Me crié en una familia media de la España de los 70, aunque debería ser precisa y decir de la Canarias de los 70, porque, si hoy nos sentimos lejos del continente, entonces la distancia era sideral. Vivíamos en un mundo aparte. La Canarias de entonces era en un Sangri-Lá subtropical, aunque no fuéramos conscientes. Con sus problemas, pero sin autopistas.
4 hijos, ningún perro, un par de hámster de final trágico (ahora veo en Google que eran ¡rusos! ¡hámster rusos! en pleno franquismo), y una abuela, -Paulina, la materna-, de la que disfrutamos durante una clásica infancia feliz.
Pienso en mí de niña y me veo como una astronauta que ha desembarcado en un planeta lejano y a la que todo le resulta extraño. Mi nave espacial me había depositado en la casa de una pareja maravillosa para la que todos los miembros de la expedición interplanetaria – un varón y 3 hembras, como diría una isleña castiza- tenían exactamente la misma importancia, el mismo valor y merecían, por tanto, el mismo amor.
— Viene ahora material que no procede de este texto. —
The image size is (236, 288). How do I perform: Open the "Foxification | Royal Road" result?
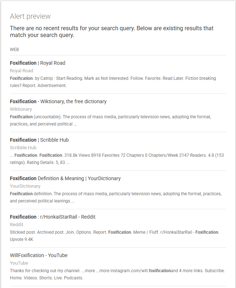pos(37,63)
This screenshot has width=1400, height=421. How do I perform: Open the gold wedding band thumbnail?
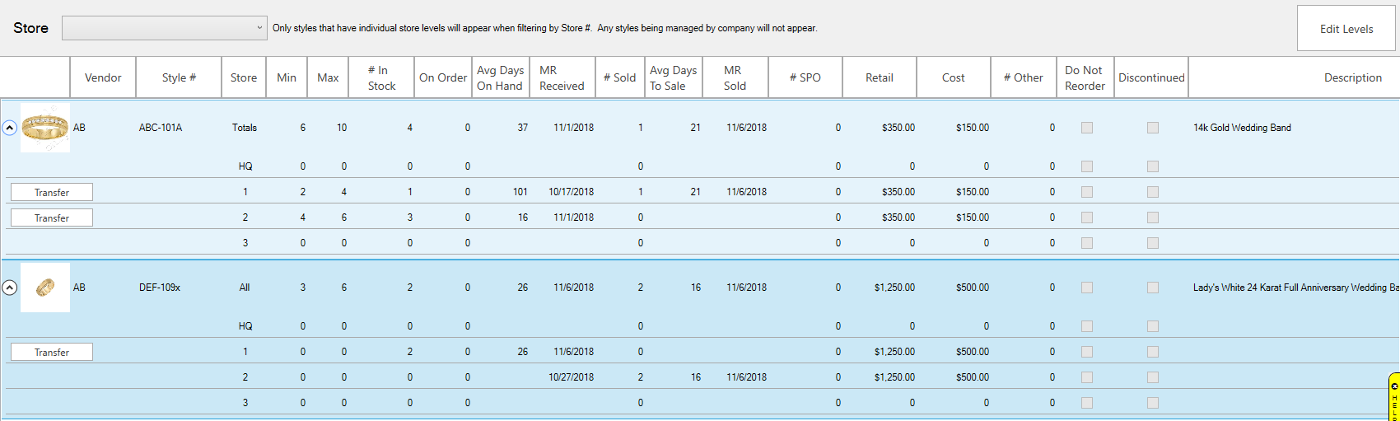[x=45, y=128]
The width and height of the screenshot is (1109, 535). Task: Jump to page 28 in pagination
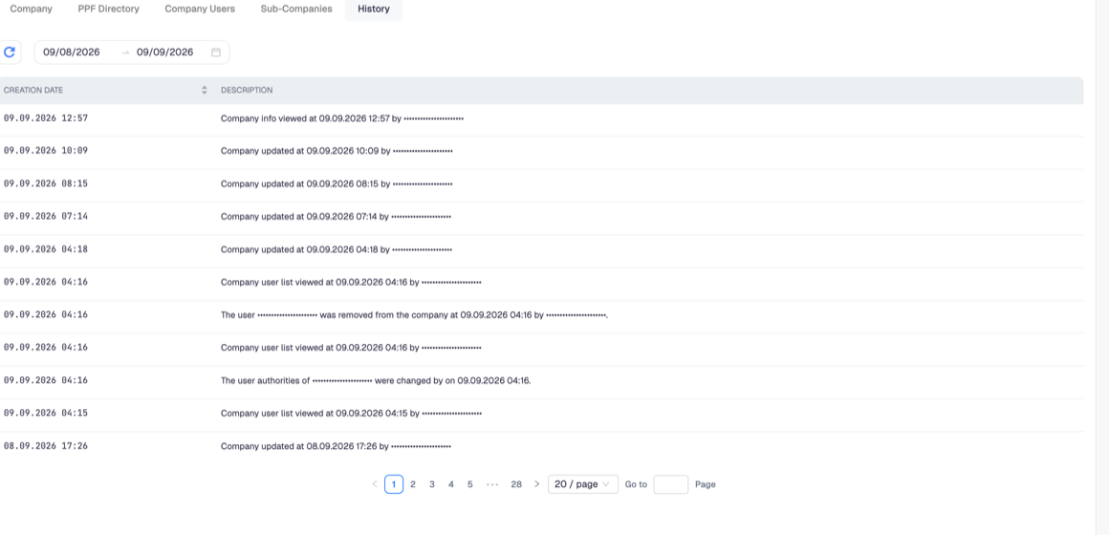[x=516, y=484]
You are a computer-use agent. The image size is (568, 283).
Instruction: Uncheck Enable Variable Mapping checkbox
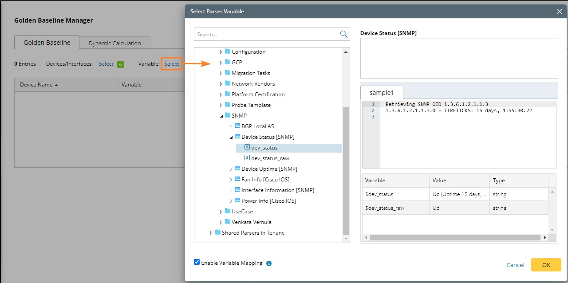(197, 262)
Así, en mi casa -creo que ya lo he contado-, cada domingo se compraban exactamente 4 tebeos, de acuerdo con unas normas de funcionamiento no escritas, que indicaban que, si había helado, magdalenas, entradas para el circo, croquetas o paseos en burro, turnos para la ventanilla del coche o las últimas onzas de una tableta de chocolate, todo era por cuatro, todo se repartía entre cuatro. Sin sexismos, si yo pedía un pistolón de pirata a los Reyes, recibía mi pistolón y también el armarito de la Nancy. Jugaba a indios y vaqueros con mi hermano y a veces también con algún primo y si ellos bajaban a tumba abierta la ladera con la bici, yo, por supuesto, también. Conservo cicatrices que lo demuestran.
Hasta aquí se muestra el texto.